I hug him, his words wrapping around my heart.

“Thank you for that,” I tell him honestly, taking his words and engraving them into my soul.

“Not necessary, sweet girl. What do you say we go in there and see what those two have been up to. I should warn you first, though … you should probably brace now.”

“Brace?”

He nods, a secret smile curling his lips slightly.

“What does that even mean?”

He laughs but doesn’t respond. Instead, he finishes unlocking the door for me and pulling the cart in behind him. I catch the door as it’s starting to close behind him, right before it snicks closed, jarring me out of my confusion. I follow, still mulling over his strange warning.

Brace for what? Meeting the family that has thought Zeke was dead for so very long? I feel like I’ve been doing a dang good job of bracing if I don’t say so myself. Running from this man isn’t something I think I’m even capable of doing. Understanding came freely and easily. One would think, if I needed to brace, it would have been the day he told me he had been living with this secret identity. That, though, never once crossed my mind. Being mad at him? No way. Not when he was too busy hating himself for something he had no ability to control then. He’s been a victim in this too. To keep his family safe, he had given that sacrifice. To live in pain. I wouldn’t dream of adding to that. I know more than anyone how precious life is. Davey was right … in the same situation, I wouldn’t be mad at my sister. I would cherish that gift with everything I had in me. I just pray that his family feels the same.
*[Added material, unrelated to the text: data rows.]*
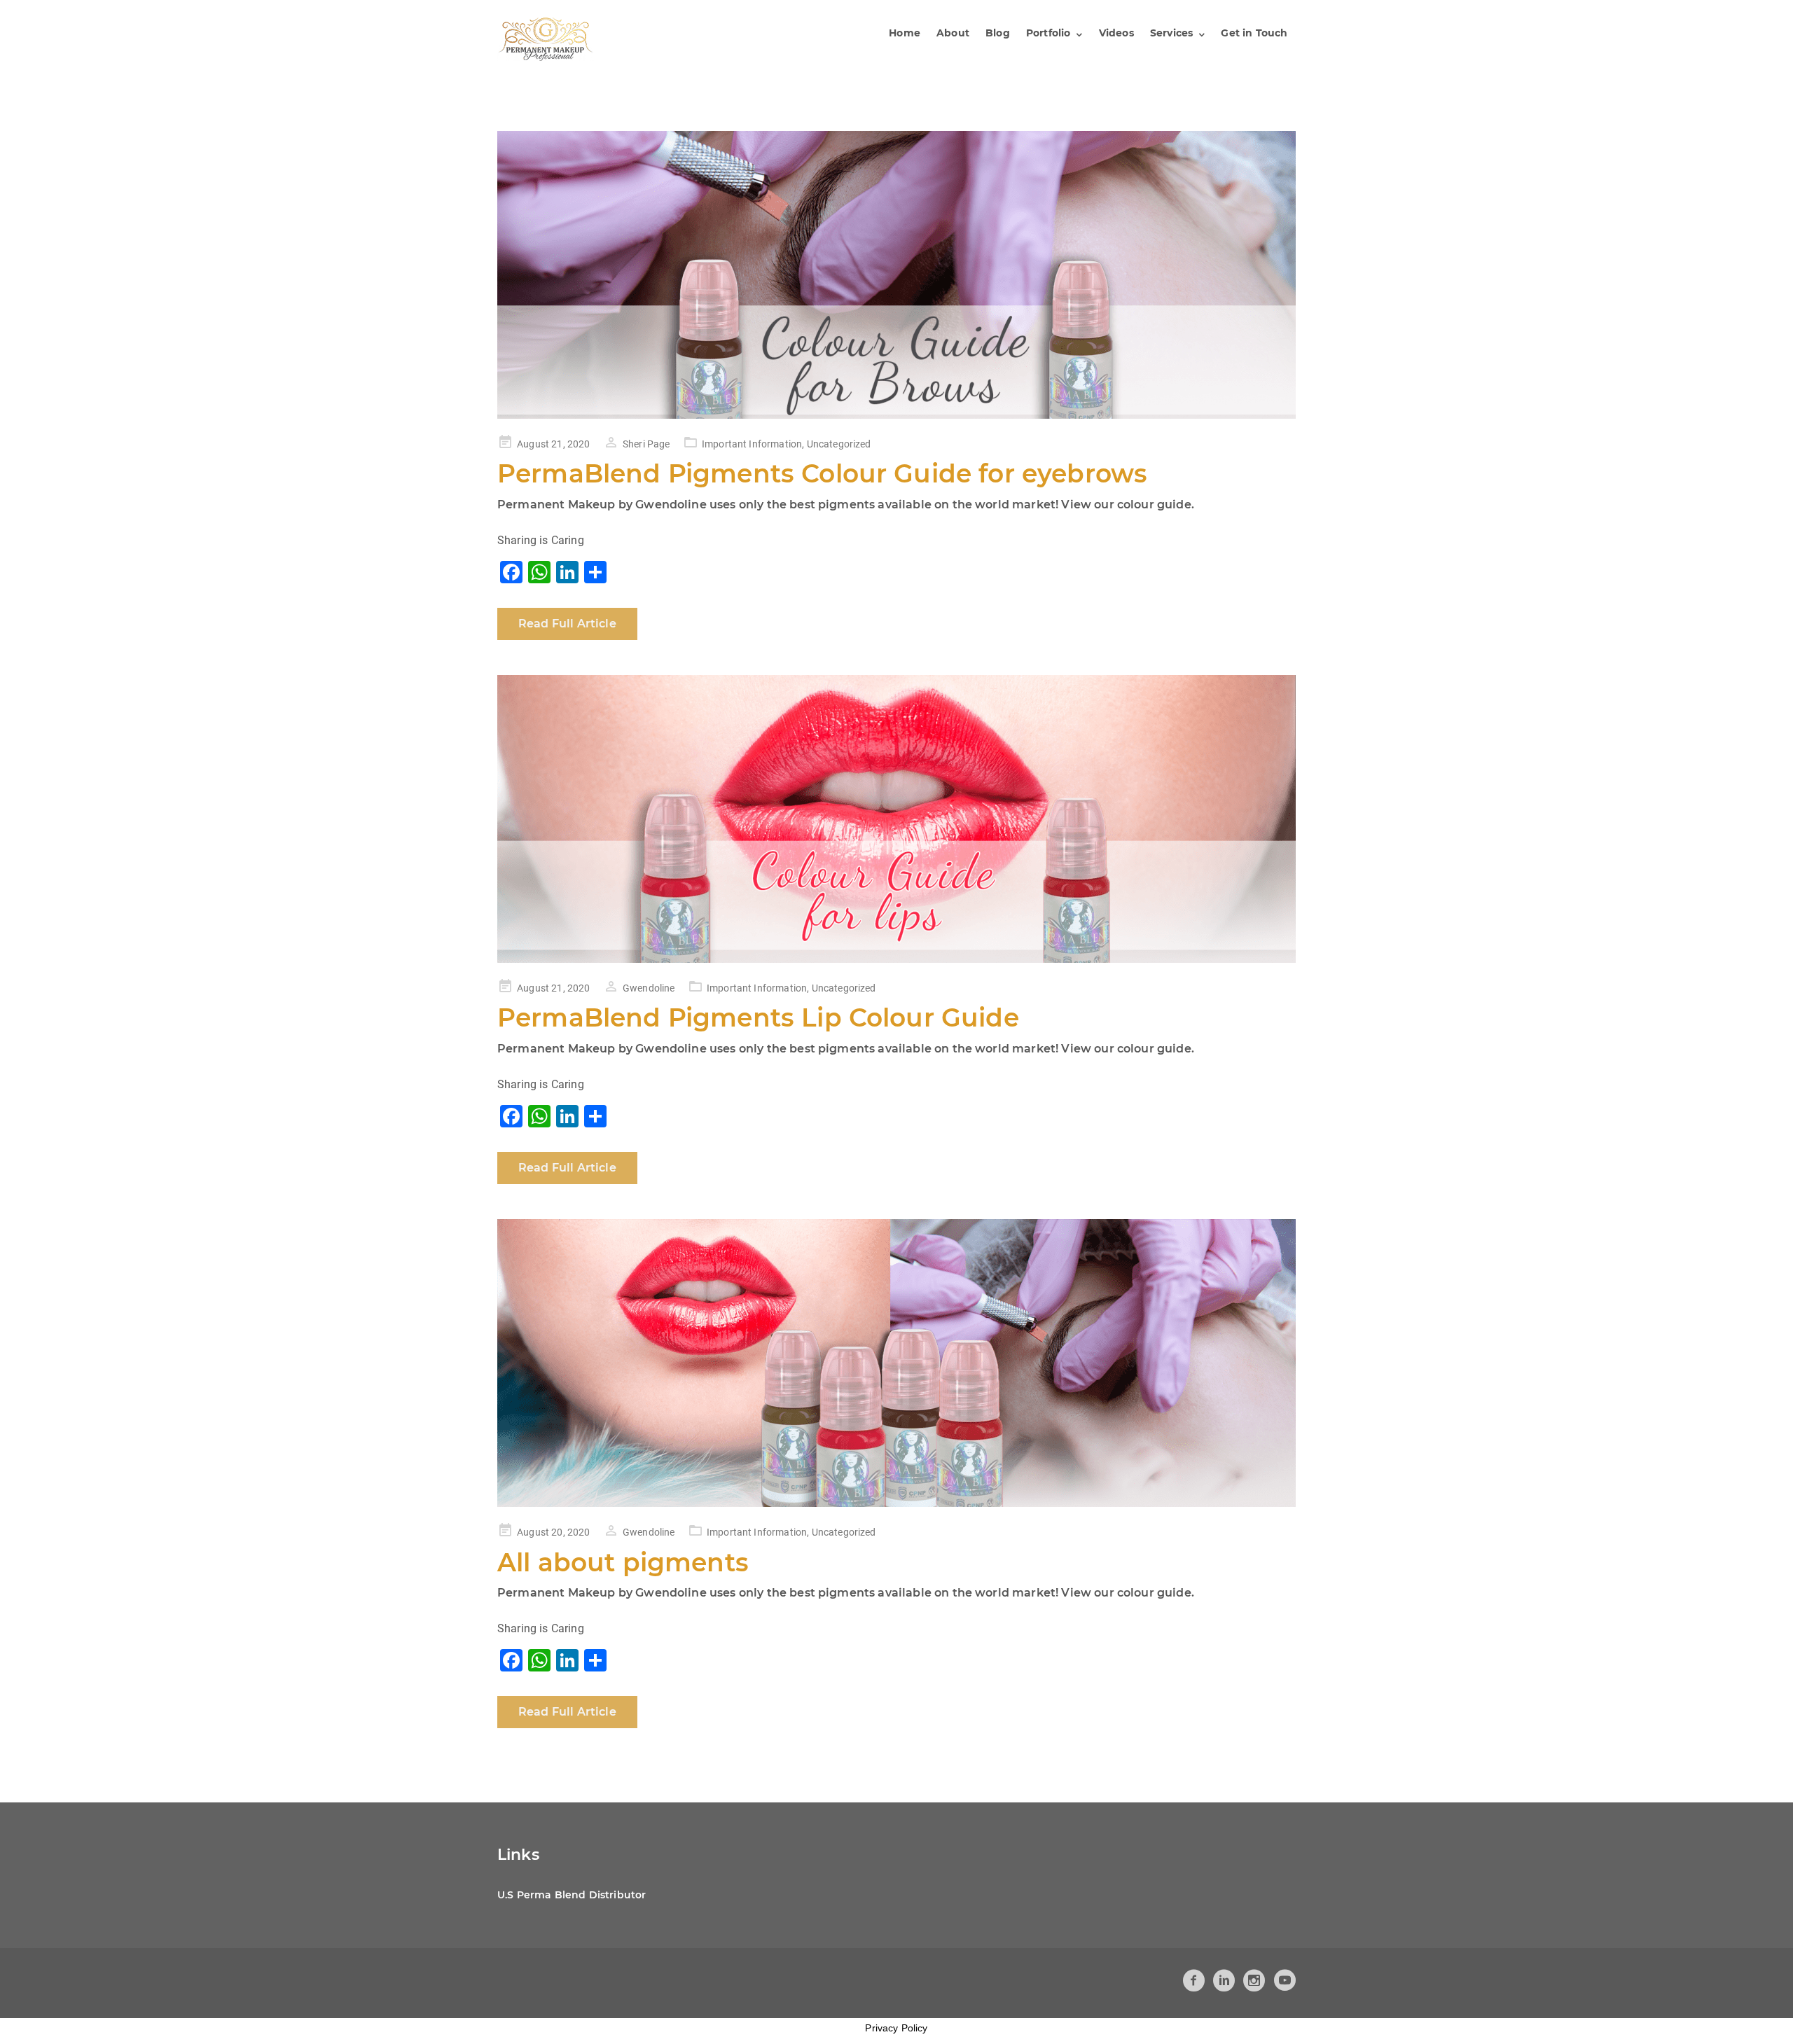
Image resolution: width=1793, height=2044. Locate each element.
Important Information (752, 444)
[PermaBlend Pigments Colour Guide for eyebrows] (896, 275)
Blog (997, 33)
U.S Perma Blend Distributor (571, 1895)
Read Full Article (567, 623)
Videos (1116, 33)
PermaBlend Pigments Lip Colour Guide (758, 1017)
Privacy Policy (896, 2027)
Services (1171, 33)
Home (904, 33)
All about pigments (623, 1562)
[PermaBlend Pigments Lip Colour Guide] (896, 819)
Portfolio (1048, 33)
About (952, 33)
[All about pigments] (896, 1363)
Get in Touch (1254, 33)
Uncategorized (839, 444)
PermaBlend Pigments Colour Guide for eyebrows (822, 473)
When we clear the threshold, I see Sway sitting on the couch in the hotel room’s living area. He’s got a big smile on his face, his eyes shining toward his husband. The room looks the same as when I left, so there clearly wasn’t some big bad thing I should be bracing for when I walked in. I feel my brow furrow as I keep looking, searching, and coming up blank.

“He’s in the shower, honey pie,” Sway tells me, breaking into my scan of the room. “Now, normally Sway would leave you two lovebirds to the moment alone, but this is not to be missed! Never thought I would get my hands on that man, but whoa, nelly.” He fans himself with his hand. “I would go as far to say it was worth the wait, too.” He tosses his head back and laughs loudly.

“You seem way too happy about having your hands on another man,” Davey jests.

Sway swats his hand in the air and bellows out another laugh. “As if he could handle me.”

Davey walks over and sits down on the couch next to his husband. He gets a kiss the second his bottom lands, and I can’t help but feel a little lightness as I watch them together. They’re adorable and clearly still very much in love. They’re touching, their sides meshed together even with space to allow another two people to sit. I understand their preference to be nearby. It’s the same I feel toward Zeke.